======== Text provided

How Many Board Feet in a Tree? Log Board Foot Calculator (Doyle Log Scale)

Man looking at boards of lumber at his feet and a tree on his right wonders about how to calculate for how many board feet in a tree.

What exactly is a board foot, and how do you determine how many board feet in a tree?

A board foot is the unit of measurement used for the volume of lumber in the US as well as Canada. It’s used in all sorts of construction projects, from furniture building to structural design, as well as for calculating how much a tree is worth from a material standpoint.

But, before you can figure this amount, you need to know which system you’ll use.

Try this log Board Foot Calculator right now to see how man board feet in a tree…any tree.

What is a Board Foot Calculator?

A board foot calculator used a specific method, such as the Doyle Log Scale, to determine how much salable wood is in a tree.

One board foot is equal to the volume of a 305mm length of board that is 1 foot wide and 25.4mm (1 inch) thick.

One thousand board feet is referred to as MBF.

The following are equal to 1 board foot:

  • 1 foot x 1 foot x 1 inch
  • 12 inch x 12 inch x 1 inch
  • 144 in3
  • 1/12 ft3
  • ≈ 2,360 cubic cm
  • ≈ 2.36 liters
  • ≈ 0.00236 cubic meters/steres
  • 1/1980 Petrograd Standard

A board foot is instrumental in measuring rough lumber, before the lumber is dry and before planing is done. Planed and surfaced lumber is also measured using the board foot.

Related Reading: How Many Trees Cut Down Each Year or in 2022? The Deforestation Crisis Explained

Tree Dimensions

Tree dimensions are established through tree volume estimation, and measuring tree diameter as well as measuring merchantable height.

Estimating tree volume is done by immersing cut logs or entire trees in a large tank filled with water, and then measuring the displaced volume of water.

Pile of woods in the ground with trees behind.

Image: Ibrahim Rifath9

Naturally, this process takes a lot of time and effort, which is why woodworkers and foresters use different, indirect methods to estimate tree volumes. These methods include using diameter at breast height (DBH) and height, as well as a volume table with a volume equation.

A great tool, called a Biltmore stick, is often used to measure tree diameters.

How Much Lumber in a Tree?

================
======== Material provided

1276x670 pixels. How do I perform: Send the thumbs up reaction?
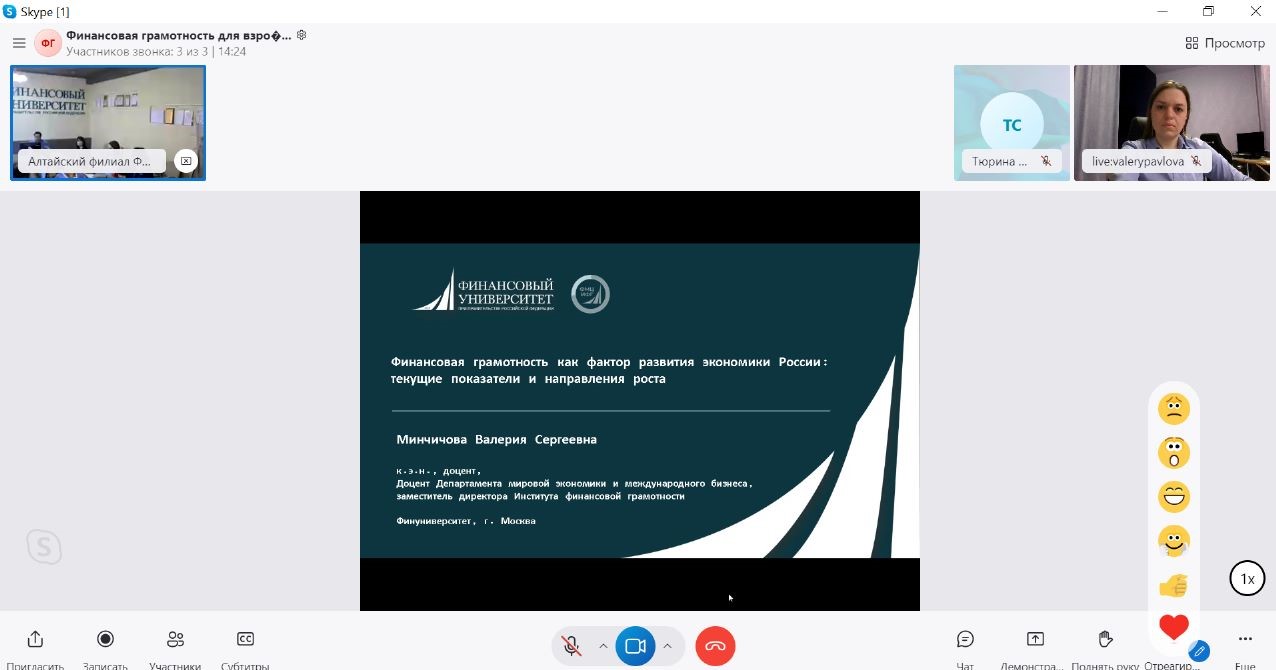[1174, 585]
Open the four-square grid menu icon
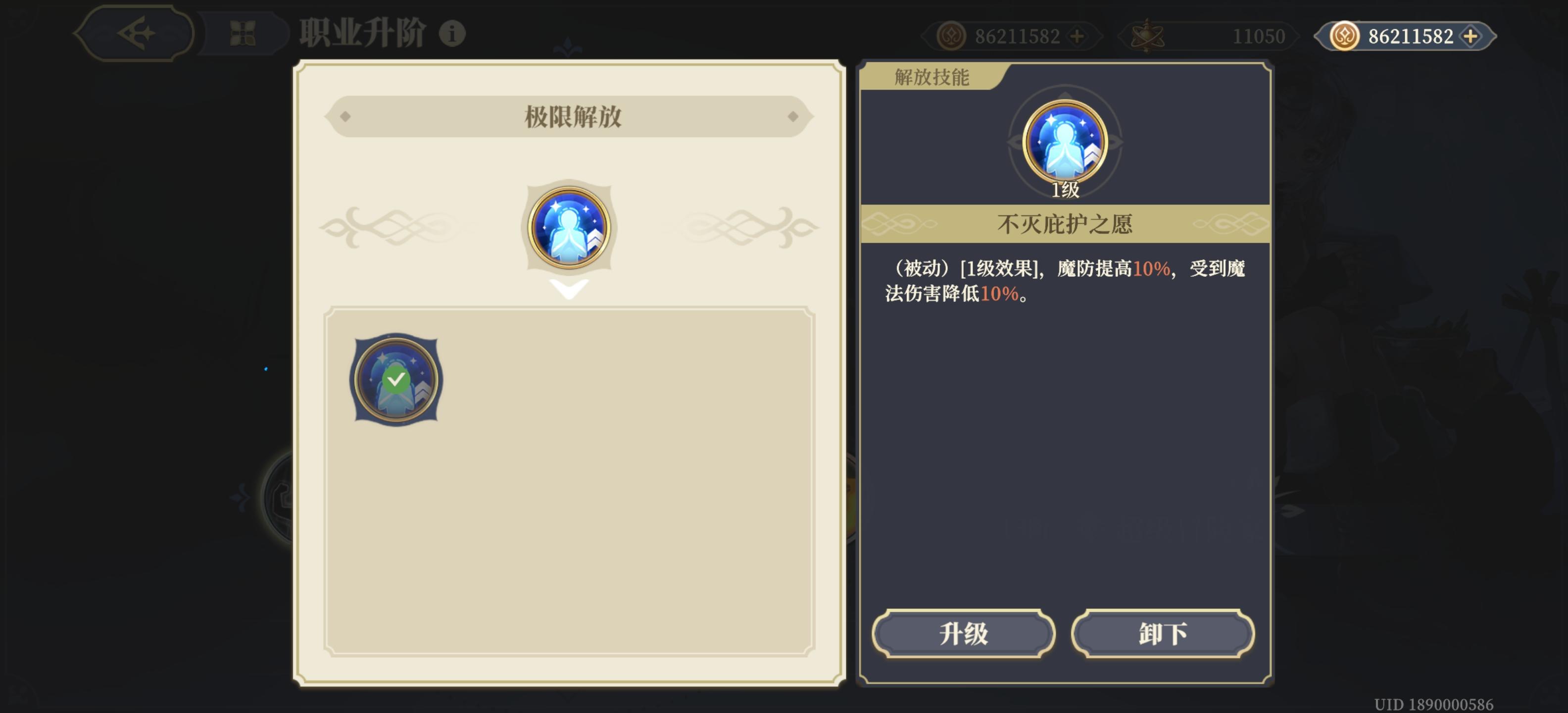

================

## Short task
Set down the passage from the board-foot article word for word, starting with "A board foot is the" and going on through "a tree…any tree.".

## Output of the task
A board foot is the unit of measurement used for the volume of lumber in the US as well as Canada. It’s used in all sorts of construction projects, from furniture building to structural design, as well as for calculating how much a tree is worth from a material standpoint.

But, before you can figure this amount, you need to know which system you’ll use.

Try this log Board Foot Calculator right now to see how man board feet in a tree…any tree.